Mission and Guiding Principles

IPTN's vision is for a healthier society that chooses a personalized 'food first' approach to optimize health and prevent or reverse disease.


Preparing health professionals to safely prescribe Therapeutic Nutrition by:

  • Conducting collaborative, multidisciplinary, practice-focused research

  • Building robust healthcare communities and referral networks to connect us

  • Providing clinical training and certification in Therapeutic Nutrition

  • Supporting practice change with enabling technology, tools and resources


The following principles provide philosophical context for our vision and mission and help to establish a shared foundation for collaboration and teamwork.

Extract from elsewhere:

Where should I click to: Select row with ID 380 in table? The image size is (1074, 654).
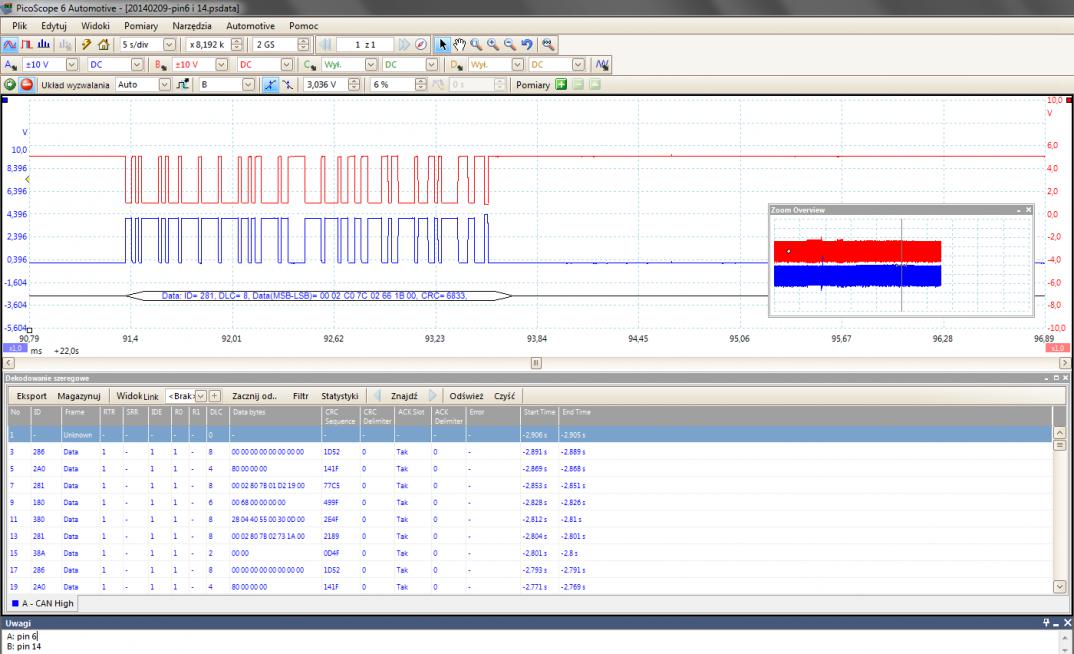point(39,520)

The IPTN is a timely initiative, motivated by the following realities:

Metabolic syndrome, including diabetes,
is an enormous problem in our country

In 2015, 3 million Canadians were living with type 2 diabetes, and another 5.1 million were pre-diabetic. By 2020, diabetes related costs in Canada will exceed $16B annually. A recent study from Alberta has forecast that anyone born after 1997 will have a 50% chance of developing type 2 diabetes in their lifetime. For First Nations, the rate is 80%

Navigating nutritional information is increasingly challenging

In recent years, nutritional science has been influenced by dogma, special interests, hype and misinformation. The public needs help discerning the scientific quality of nutritional information, and health professionals are challenged to keep up with new research and practices.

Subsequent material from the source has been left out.